L’orage était prévisible. Il a éclaté lundi soir avec l’annonce par Volkswagen de possibles fermetures d’usines en Allemagne. Un choc culturel profond pour le pays qui place depuis plus d’un siècle l’industrie au cœur de son modèle social. Et ce n’est pas fini.
Le sidérurgiste Thyssen prépare une restructuration massive et, selon l’agence Reuters, l’électronicien américain Intel devrait présenter d’ici quelques semaines à son conseil d’administration un plan d’économies qui pourrait se traduire par le gel ou l’abandon de son gigantesque projet d’usine à Dresde (Saxe). Un investissement de près de 30 milliards d’euros, dont 10 milliards de subventions, pour produire des puces de dernière génération.
L’Allemagne est au cœur de cette tempête car elle est le centre névralgique de l’industrie européenne, mais l’alerte est partout. Dans l’automobile, le groupe Stellantis fait face à la colère du gouvernement italien depuis l’annonce, en juin, de la suspension de la création d’une usine de batteries à Termoli, dans le sud du pays. Partout les industriels replient la toile depuis plusieurs mois devant les nuages qui s’amoncellent.
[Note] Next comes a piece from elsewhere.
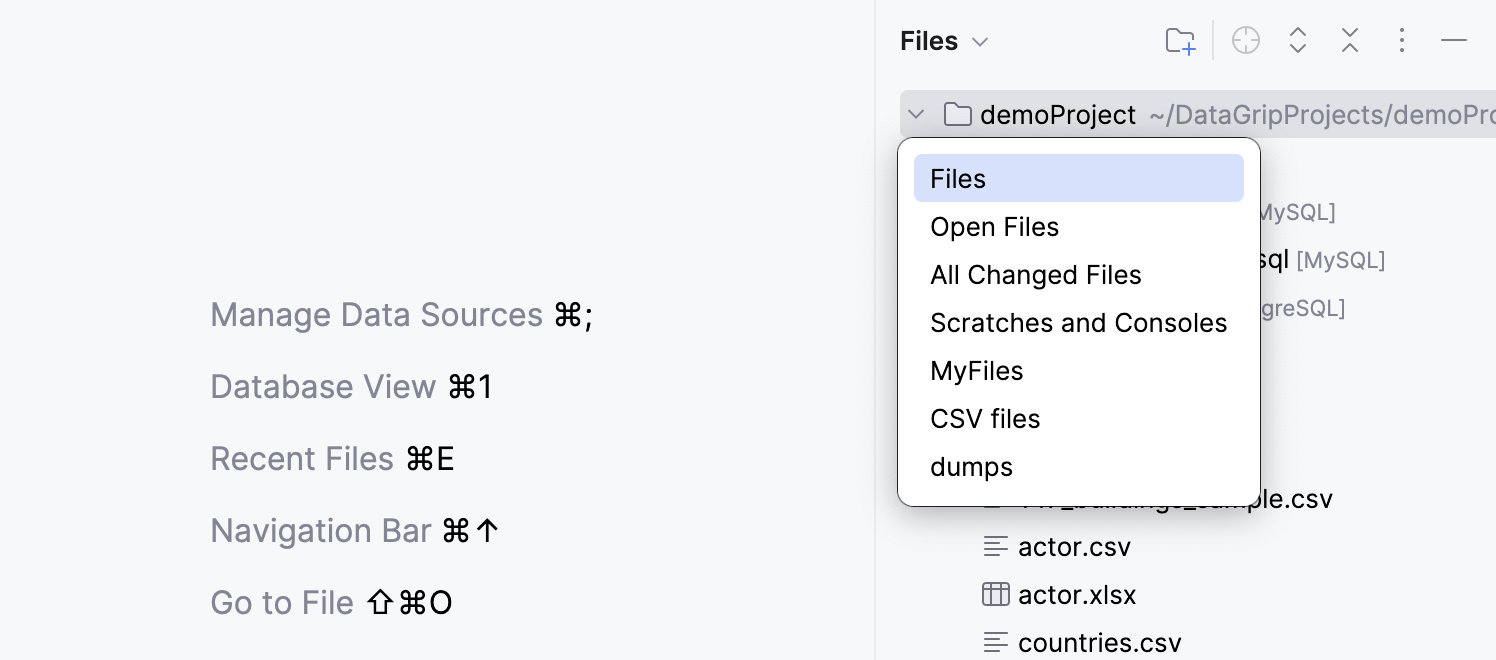Select All Changed Files view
Immatriculations en baisse
Les causes sont connues et trouvent leur source dans le désordre mondial issu des crises sanitaires et géopolitiques de ces dernières années. L’emballement de la sortie de pandémie a provoqué une inflation mondiale combattue par une remontée des taux d’intérêt. Ceux-ci ont perfusé dans l’économie jusqu’à atteindre la demande. Mais ils ont aussi abîmé les budgets des Etats et leurs marges de manœuvre. Ainsi, le marché automobile a stoppé sa croissance, y compris dans le secteur de la voiture électrique. En août, les immatriculations ont baissé de 24 % en France, par rapport à un mois d’août 2023 particulièrement vigoureux. Mais, en juillet, les ventes de voitures électriques ont baissé de 37 % en juillet en Allemagne suite à l’arrêt brutal des subventions à l’achat.
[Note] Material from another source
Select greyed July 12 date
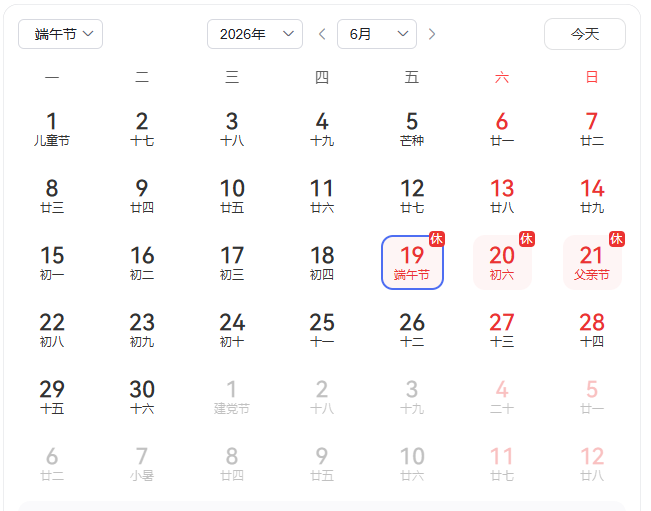The width and height of the screenshot is (651, 511). [592, 463]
A cette chute de la demande s’ajoutent des coûts en hausse et une concurrence chinoise exacerbée. Les prix de l’énergie se sont calmés, mais ils ne sont pas revenus à la période d’avant la crise du gaz et la fin des livraisons russes, notamment en Allemagne dont une bonne partie de la compétitivité industrielle en était dépendante. Surtout dans un contexte de transition énergétique qui nécessite de lourds investissements.
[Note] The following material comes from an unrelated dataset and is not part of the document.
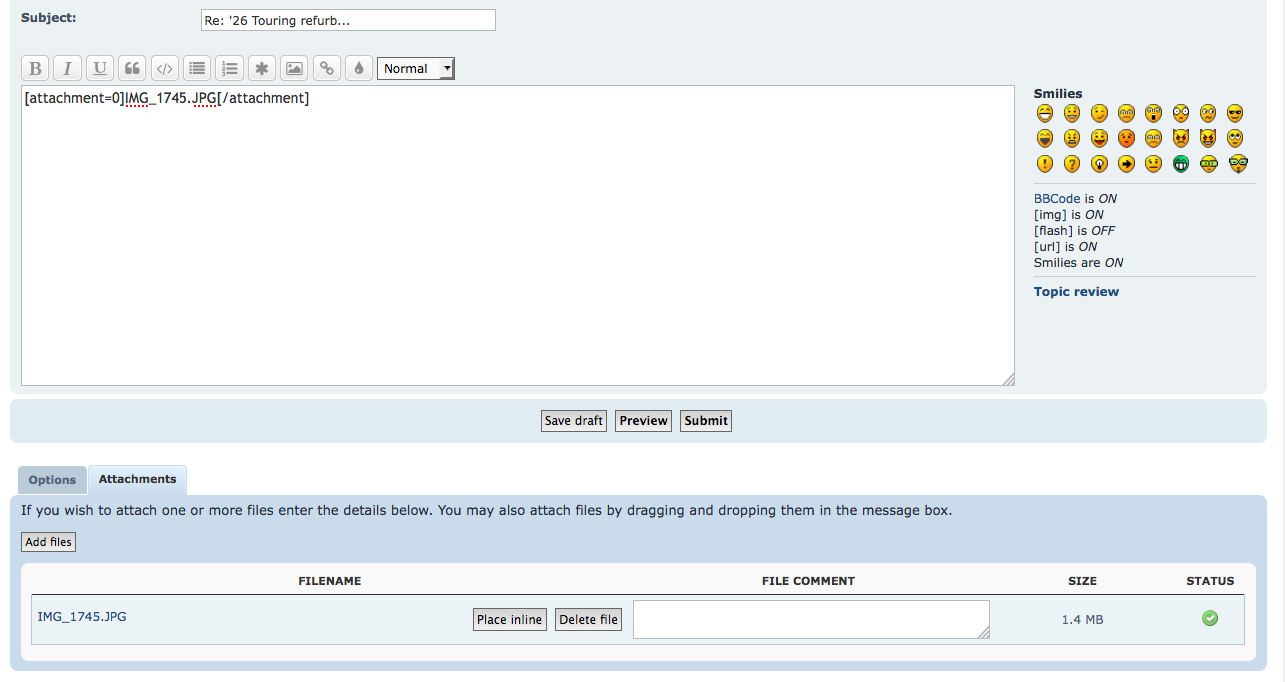Select the Attachments tab
The width and height of the screenshot is (1285, 682).
(x=137, y=479)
Sans oublier, enfin, la pression chinoise, constatée avec l’arrivée de cargos entiers de voitures électriques, mais aussi par le flux ininterrompu de batteries, d’acier et de toutes sortes de produits et composants à prix cassé que la faible consommation chinoise ne peut pas absorber. L’orage actuel passera peut-être plus vite que prévu, mais personne ne sait à quoi ressemblera le paysage qu’il laissera derrière lui.